In Pakistan many industries have closed due to insufficient power supply. Price of oil has gone above the ceiling. At domestic level, alternate methods like solar, biogas and other methods are being tried for mere survival.
The above is a likely scenario of Pakistan and around the globe after 25 years. A pessimistic view, but realistic enough to think about and plan for the future. But are we doing anything about it? Let’s have a look at the current energy situation of Pakistan
Pakistan’s economy is performing at a very high note with GDP growing at an exceptional rate, touching 8.35% in 2004-05.In its history of 65 years, there has been only a few golden years where the economy grew above 7%.
Pakistan’s energy requirements are expected to double in the next few years, and our energy requirements by 2015 is likely to cross 120MTOE. By 2030, the nation’s requirement will be 7 times the current requirement reaching 361MTOE.

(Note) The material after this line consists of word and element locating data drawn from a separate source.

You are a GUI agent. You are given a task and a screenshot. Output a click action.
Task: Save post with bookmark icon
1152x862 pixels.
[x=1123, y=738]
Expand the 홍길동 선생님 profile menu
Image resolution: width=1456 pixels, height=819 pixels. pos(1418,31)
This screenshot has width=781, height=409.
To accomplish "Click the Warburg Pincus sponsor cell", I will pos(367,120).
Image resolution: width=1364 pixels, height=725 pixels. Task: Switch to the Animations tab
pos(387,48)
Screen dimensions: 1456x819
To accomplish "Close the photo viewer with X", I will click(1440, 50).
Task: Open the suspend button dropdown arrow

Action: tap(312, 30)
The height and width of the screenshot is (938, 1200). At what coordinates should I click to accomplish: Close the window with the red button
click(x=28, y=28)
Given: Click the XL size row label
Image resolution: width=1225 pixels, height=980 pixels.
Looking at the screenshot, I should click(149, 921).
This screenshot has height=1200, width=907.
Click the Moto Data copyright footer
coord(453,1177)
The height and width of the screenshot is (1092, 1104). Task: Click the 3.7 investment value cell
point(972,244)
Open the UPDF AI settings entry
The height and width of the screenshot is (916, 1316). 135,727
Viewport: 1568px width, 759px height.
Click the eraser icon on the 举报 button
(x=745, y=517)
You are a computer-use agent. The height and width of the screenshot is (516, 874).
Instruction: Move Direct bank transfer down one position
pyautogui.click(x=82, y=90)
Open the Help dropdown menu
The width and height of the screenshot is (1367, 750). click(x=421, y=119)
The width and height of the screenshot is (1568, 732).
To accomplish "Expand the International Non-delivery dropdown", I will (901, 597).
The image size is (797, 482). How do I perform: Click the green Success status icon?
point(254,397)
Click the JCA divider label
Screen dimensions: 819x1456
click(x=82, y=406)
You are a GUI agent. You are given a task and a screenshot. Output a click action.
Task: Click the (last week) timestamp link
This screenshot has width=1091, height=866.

Pakistan’s energy requirements are fulfilled with more than 80% of energy resources through imports.On the other hand, international oil prices have not only broken all records but are touching new highs, with every news directly or indirectly affecting the black gold industry. Moreover, speculators all around the world expect oil prices to touch $350 per barrel in medium term. With concerns over Iran’s nuclear program, terrorist issues in Nigeria and high economic growth in China & India and their ever rising energy requirements, oil prices don’t see any another way but to shoot upwards.